En este vallecito existen higueras, granados y variedades de trigo que se unieron hace algunos siglos a especies nativas de esta parte del sur del Perú. La geografía de este territorio se asemeja a las llanuras pedregosas de Irán, los valles de secano de Turquía Occidental y las costas del Egeo en Grecia. El cultivo de las higueras centenarias, desprestigiado durante décadas, empieza a revivir gracias a la revaloración nutricional del higo en Occidente y Oriente (valoración, por cierto, más medicinal que gastronómica) y aporta biodiversidad en un paisaje cultural compuesto de enigmáticas intervenciones en piedra y en el suelo que, milenios después de su elaboración, aún se dejan ver.

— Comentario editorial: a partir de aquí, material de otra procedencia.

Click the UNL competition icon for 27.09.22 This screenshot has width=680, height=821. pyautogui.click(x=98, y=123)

El método de trabajo para mantener este monte se fundamenta en la biodiversidad. Apuesto por una mezcla entre biodinámica y arqueobotánica, en donde la investigación del origen de nuestras variedades pesa tanto como el cultivo ecológico: el centeno convive con el trigo bajo la higuera, el pacay alimenta a la ortiga, el molle, quizás lo más precolombino de este lugar, completa una selección de especies definidas por su aguante a la escasez de agua y a la radiación solar constante. Los biotopos compuestos de carrizo, berro, sauces y cola de caballo, componen refugios para insectos y anfibios.

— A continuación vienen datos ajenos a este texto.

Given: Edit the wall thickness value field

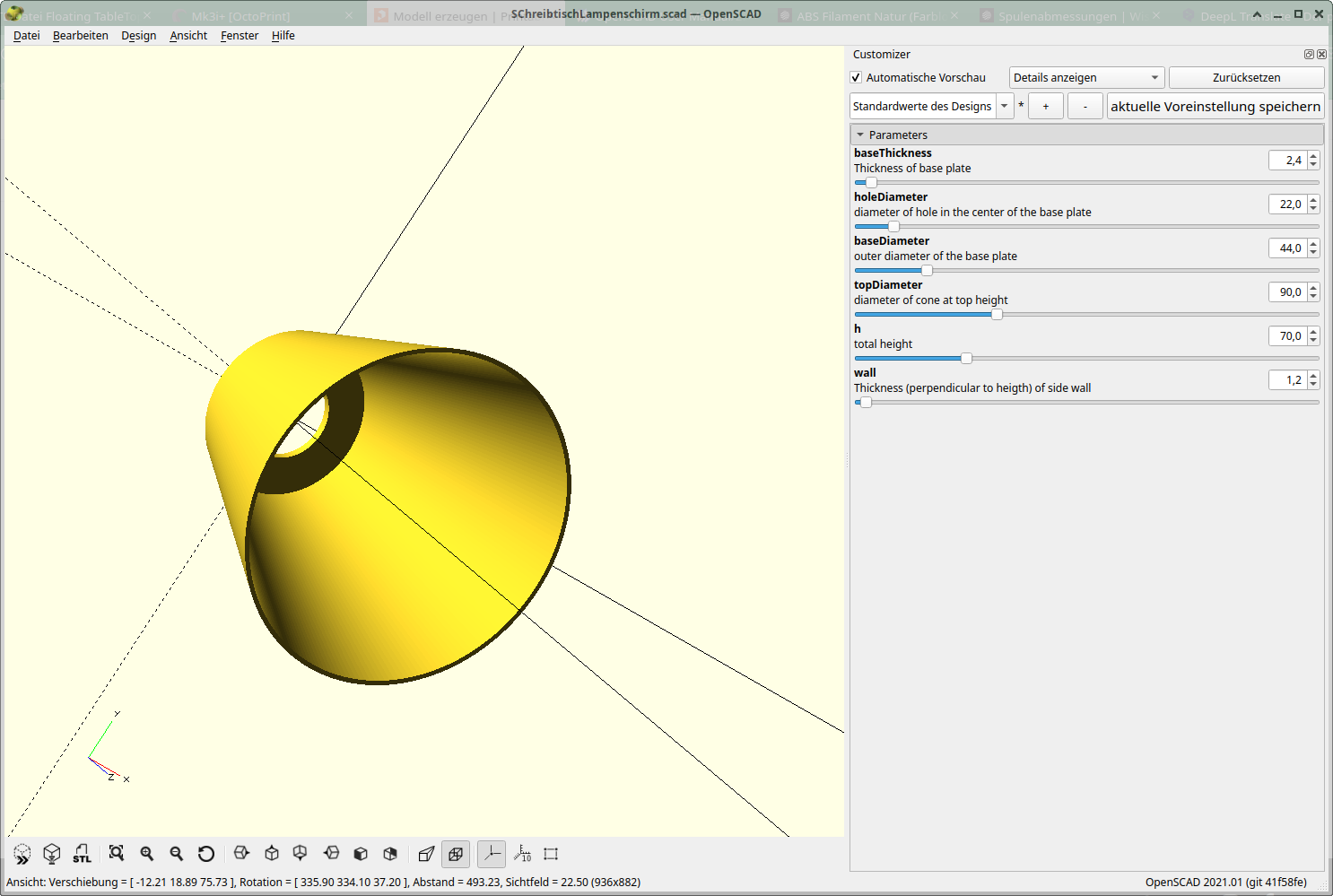Looking at the screenshot, I should tap(1289, 379).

La estacionalidad parte el año en dos fases: la época de higos (verano) y de cereales (invierno). En medio, florecen ortigas, diente de león, hinojo, verbena, chilcas y limones sicilia. El sol, aliado principal de este monte, ayuda a secar los higos (o lo uso para el tostado del histórico café de higo) y favorece la maduración de los cereales (variedades antiguas de trigo y centeno), los cuales se germinan y luego se deshidratan para componer bucellatums o mashka andina.
El sol también alarga la vida de frutos infravalorados como el pacay y la guayaba, los cuales pueden integrarse a la ensalada seca o a algún pan integral de germinados. En invierno, cuando el sol despunta a diario, el horno solar se llena de brezels o panes mestizos, siempre aderezados con la merma del higo. Si hay tiempo, sale algún pan de higo en forma de Gaucho o de granja germánica del siglo XIX, enriquecido con moras, nísperos, alguna que otra manzana, hinojo y cítricos.
Gracias a este coro de especies "de poca monta", el monte de los higos se transforma en un entorno amigable para polinizadores y se mantiene en armonía con las memorias que guardan estos cerros volcánicos, ya sea en forma de petroglifo o de megalito. Las higueras abren un diálogo con latitudes lejanas (su origen es hispanoárabe), con el pasado precolombino (por la herencia Wari, aún visible en el valle) e invitan a llevar a cabo mezclas como el pan de higo con centeno germinado o harina de tarwi, además de proveer los higos secos para el chimbango, bebida mestiza por excelencia.